**Data for analysis:**

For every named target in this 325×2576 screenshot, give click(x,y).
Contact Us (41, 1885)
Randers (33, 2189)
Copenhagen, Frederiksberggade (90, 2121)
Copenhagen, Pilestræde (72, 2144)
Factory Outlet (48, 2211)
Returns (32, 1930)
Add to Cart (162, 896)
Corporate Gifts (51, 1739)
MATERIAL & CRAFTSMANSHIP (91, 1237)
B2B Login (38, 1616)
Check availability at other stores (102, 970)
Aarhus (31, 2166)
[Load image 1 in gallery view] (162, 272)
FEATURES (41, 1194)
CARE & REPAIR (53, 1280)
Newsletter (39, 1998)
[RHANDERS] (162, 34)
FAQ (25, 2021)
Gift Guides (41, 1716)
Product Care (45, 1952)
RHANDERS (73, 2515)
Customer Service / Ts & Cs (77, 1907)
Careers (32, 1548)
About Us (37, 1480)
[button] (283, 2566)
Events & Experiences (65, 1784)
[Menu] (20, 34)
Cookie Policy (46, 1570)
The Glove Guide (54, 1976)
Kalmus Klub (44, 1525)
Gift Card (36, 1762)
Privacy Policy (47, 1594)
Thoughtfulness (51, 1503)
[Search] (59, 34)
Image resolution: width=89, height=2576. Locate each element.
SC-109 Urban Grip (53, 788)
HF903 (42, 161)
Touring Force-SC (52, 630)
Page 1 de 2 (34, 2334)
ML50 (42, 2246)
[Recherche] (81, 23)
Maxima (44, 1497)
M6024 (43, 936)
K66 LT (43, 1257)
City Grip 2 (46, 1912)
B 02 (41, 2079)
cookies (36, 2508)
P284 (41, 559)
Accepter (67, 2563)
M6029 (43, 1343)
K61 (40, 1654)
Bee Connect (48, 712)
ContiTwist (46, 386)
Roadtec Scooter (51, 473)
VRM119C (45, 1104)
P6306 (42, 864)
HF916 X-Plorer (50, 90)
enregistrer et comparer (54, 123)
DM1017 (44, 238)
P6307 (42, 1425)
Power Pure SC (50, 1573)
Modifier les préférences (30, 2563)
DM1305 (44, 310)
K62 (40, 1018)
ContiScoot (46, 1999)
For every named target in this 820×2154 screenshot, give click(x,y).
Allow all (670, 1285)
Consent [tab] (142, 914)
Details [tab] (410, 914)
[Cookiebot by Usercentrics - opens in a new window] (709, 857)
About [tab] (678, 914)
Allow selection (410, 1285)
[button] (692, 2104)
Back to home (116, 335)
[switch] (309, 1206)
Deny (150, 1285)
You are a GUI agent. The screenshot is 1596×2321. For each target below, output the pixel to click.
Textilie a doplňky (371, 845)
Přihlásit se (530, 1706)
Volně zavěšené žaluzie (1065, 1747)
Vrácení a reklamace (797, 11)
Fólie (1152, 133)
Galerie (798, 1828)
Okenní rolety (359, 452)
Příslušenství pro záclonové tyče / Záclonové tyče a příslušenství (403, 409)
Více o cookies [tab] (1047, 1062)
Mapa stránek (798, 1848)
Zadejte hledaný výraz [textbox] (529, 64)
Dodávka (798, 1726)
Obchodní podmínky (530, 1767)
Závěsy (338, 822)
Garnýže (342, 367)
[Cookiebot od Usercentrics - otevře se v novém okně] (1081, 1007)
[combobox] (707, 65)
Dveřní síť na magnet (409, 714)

**Exercise:** Within the material above, extract exactly the lines that start at the line containing "cookies (36, 2508)" and stop after the line containing "P6307 (42, 1425)", and only those.

**Exercise solution:**
cookies (36, 2508)
P284 (41, 559)
Accepter (67, 2563)
M6029 (43, 1343)
K61 (40, 1654)
Bee Connect (48, 712)
ContiTwist (46, 386)
Roadtec Scooter (51, 473)
VRM119C (45, 1104)
P6306 (42, 864)
HF916 X-Plorer (50, 90)
enregistrer et comparer (54, 123)
DM1017 (44, 238)
P6307 (42, 1425)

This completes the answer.